◆ Task objective
What is needed here is an exact transcription of the entries that follow.

########

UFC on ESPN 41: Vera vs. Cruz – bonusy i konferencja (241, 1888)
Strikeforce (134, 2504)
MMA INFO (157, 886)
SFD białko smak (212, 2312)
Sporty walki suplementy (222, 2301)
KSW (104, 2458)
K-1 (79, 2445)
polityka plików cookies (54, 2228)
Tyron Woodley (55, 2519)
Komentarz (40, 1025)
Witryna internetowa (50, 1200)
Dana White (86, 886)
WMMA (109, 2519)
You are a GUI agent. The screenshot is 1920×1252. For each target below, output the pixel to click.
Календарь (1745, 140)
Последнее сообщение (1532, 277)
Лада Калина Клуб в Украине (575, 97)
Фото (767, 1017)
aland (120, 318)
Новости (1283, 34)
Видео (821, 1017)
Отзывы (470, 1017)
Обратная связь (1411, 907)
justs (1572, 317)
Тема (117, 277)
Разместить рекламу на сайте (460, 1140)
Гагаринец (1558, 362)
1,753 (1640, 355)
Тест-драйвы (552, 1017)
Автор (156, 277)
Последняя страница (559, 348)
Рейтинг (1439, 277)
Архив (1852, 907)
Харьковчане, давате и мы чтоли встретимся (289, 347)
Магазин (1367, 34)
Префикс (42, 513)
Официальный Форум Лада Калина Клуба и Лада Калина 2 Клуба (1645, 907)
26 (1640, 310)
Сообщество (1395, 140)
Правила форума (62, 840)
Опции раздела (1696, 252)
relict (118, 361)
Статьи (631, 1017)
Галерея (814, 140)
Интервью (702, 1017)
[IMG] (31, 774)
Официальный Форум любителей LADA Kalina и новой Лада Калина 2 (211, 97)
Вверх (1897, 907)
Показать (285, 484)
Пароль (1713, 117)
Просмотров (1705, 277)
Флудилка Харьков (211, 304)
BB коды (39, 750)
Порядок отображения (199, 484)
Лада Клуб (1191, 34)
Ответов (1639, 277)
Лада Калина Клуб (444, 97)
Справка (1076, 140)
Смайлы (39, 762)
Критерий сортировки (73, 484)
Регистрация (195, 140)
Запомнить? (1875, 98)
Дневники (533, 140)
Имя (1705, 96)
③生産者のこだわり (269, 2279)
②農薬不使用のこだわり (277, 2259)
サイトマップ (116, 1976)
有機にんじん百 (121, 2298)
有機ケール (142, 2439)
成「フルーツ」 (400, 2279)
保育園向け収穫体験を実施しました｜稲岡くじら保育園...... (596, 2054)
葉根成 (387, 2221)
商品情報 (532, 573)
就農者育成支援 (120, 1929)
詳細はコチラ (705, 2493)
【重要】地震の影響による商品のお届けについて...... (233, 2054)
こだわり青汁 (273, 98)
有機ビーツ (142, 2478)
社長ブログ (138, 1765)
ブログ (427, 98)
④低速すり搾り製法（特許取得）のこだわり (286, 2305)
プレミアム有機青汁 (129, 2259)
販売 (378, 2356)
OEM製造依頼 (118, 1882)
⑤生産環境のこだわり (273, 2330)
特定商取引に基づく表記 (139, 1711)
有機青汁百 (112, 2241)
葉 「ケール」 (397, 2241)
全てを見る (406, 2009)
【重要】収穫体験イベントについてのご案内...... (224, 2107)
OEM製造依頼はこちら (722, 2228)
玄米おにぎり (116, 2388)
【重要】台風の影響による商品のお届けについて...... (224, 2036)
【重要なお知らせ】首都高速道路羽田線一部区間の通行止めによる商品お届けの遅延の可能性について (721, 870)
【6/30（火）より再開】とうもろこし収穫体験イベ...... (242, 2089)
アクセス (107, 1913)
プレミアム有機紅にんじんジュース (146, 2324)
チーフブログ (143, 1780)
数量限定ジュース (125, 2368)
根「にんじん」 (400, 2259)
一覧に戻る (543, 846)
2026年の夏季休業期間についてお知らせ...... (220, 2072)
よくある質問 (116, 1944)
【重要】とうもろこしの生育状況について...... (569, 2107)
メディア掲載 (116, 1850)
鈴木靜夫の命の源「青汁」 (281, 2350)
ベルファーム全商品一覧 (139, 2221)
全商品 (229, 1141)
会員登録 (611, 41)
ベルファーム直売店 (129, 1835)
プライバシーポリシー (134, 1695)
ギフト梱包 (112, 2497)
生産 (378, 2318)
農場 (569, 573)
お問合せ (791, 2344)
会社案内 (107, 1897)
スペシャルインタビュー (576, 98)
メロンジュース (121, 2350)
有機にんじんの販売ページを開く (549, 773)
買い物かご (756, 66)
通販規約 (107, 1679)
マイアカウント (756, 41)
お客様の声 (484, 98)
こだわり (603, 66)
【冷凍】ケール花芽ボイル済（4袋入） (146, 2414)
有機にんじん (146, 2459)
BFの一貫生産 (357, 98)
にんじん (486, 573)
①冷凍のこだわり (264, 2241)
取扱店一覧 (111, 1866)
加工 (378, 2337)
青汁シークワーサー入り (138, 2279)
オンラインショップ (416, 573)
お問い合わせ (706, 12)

########

◆ Response for this exercise
UFC on ESPN 41: Vera vs. Cruz – bonusy i konferencja (241, 1888)
Strikeforce (134, 2504)
MMA INFO (157, 886)
SFD białko smak (212, 2312)
Sporty walki suplementy (222, 2301)
KSW (104, 2458)
K-1 (79, 2445)
polityka plików cookies (54, 2228)
Tyron Woodley (55, 2519)
Komentarz (40, 1025)
Witryna internetowa (50, 1200)
Dana White (86, 886)
WMMA (109, 2519)
You are a GUI agent. The screenshot is 1920×1252. For each target below, output the pixel to click.
Календарь (1745, 140)
Последнее сообщение (1532, 277)
Лада Калина Клуб в Украине (575, 97)
Фото (767, 1017)
aland (120, 318)
Новости (1283, 34)
Видео (821, 1017)
Отзывы (470, 1017)
Обратная связь (1411, 907)
justs (1572, 317)
Тема (117, 277)
Разместить рекламу на сайте (460, 1140)
Гагаринец (1558, 362)
1,753 (1640, 355)
Тест-драйвы (552, 1017)
Автор (156, 277)
Последняя страница (559, 348)
Рейтинг (1439, 277)
Архив (1852, 907)
Харьковчане, давате и мы чтоли встретимся (289, 347)
Магазин (1367, 34)
Префикс (42, 513)
Официальный Форум Лада Калина Клуба и Лада Калина 2 Клуба (1645, 907)
26 (1640, 310)
Сообщество (1395, 140)
Правила форума (62, 840)
Опции раздела (1696, 252)
relict (118, 361)
Статьи (631, 1017)
Галерея (814, 140)
Интервью (702, 1017)
[IMG] (31, 774)
Официальный Форум любителей LADA Kalina и новой Лада Калина 2 (211, 97)
Вверх (1897, 907)
Показать (285, 484)
Пароль (1713, 117)
Просмотров (1705, 277)
Флудилка Харьков (211, 304)
BB коды (39, 750)
Порядок отображения (199, 484)
Лада Клуб (1191, 34)
Ответов (1639, 277)
Лада Калина Клуб (444, 97)
Справка (1076, 140)
Смайлы (39, 762)
Критерий сортировки (73, 484)
Регистрация (195, 140)
Запомнить? (1875, 98)
Дневники (533, 140)
Имя (1705, 96)
③生産者のこだわり (269, 2279)
②農薬不使用のこだわり (277, 2259)
サイトマップ (116, 1976)
有機にんじん百 (121, 2298)
有機ケール (142, 2439)
成「フルーツ」 (400, 2279)
保育園向け収穫体験を実施しました｜稲岡くじら保育園...... (596, 2054)
葉根成 (387, 2221)
商品情報 (532, 573)
就農者育成支援 (120, 1929)
詳細はコチラ (705, 2493)
【重要】地震の影響による商品のお届けについて...... (233, 2054)
こだわり青汁 (273, 98)
有機ビーツ (142, 2478)
社長ブログ (138, 1765)
ブログ (427, 98)
④低速すり搾り製法（特許取得）のこだわり (286, 2305)
プレミアム有機青汁 (129, 2259)
販売 (378, 2356)
OEM製造依頼 (118, 1882)
⑤生産環境のこだわり (273, 2330)
特定商取引に基づく表記 (139, 1711)
有機青汁百 (112, 2241)
葉 「ケール」 (397, 2241)
全てを見る (406, 2009)
【重要】収穫体験イベントについてのご案内...... (224, 2107)
OEM製造依頼はこちら (722, 2228)
玄米おにぎり (116, 2388)
【重要】台風の影響による商品のお届けについて...... (224, 2036)
【重要なお知らせ】首都高速道路羽田線一部区間の通行止めによる商品お届けの遅延の可能性について (721, 870)
【6/30（火）より再開】とうもろこし収穫体験イベ...... (242, 2089)
アクセス (107, 1913)
プレミアム有機紅にんじんジュース (146, 2324)
チーフブログ (143, 1780)
数量限定ジュース (125, 2368)
根「にんじん」 (400, 2259)
一覧に戻る (543, 846)
2026年の夏季休業期間についてお知らせ...... (220, 2072)
よくある質問 (116, 1944)
【重要】とうもろこしの生育状況について...... (569, 2107)
メディア掲載 (116, 1850)
鈴木靜夫の命の源「青汁」 (281, 2350)
ベルファーム全商品一覧 (139, 2221)
全商品 (229, 1141)
会員登録 (611, 41)
ベルファーム直売店 (129, 1835)
プライバシーポリシー (134, 1695)
ギフト梱包 (112, 2497)
生産 (378, 2318)
農場 (569, 573)
お問合せ (791, 2344)
会社案内 (107, 1897)
スペシャルインタビュー (576, 98)
メロンジュース (121, 2350)
有機にんじんの販売ページを開く (549, 773)
買い物かご (756, 66)
通販規約 (107, 1679)
マイアカウント (756, 41)
お客様の声 (484, 98)
こだわり (603, 66)
【冷凍】ケール花芽ボイル済（4袋入） (146, 2414)
有機にんじん (146, 2459)
BFの一貫生産 (357, 98)
にんじん (486, 573)
①冷凍のこだわり (264, 2241)
取扱店一覧 (111, 1866)
加工 (378, 2337)
青汁シークワーサー入り (138, 2279)
オンラインショップ (416, 573)
お問い合わせ (706, 12)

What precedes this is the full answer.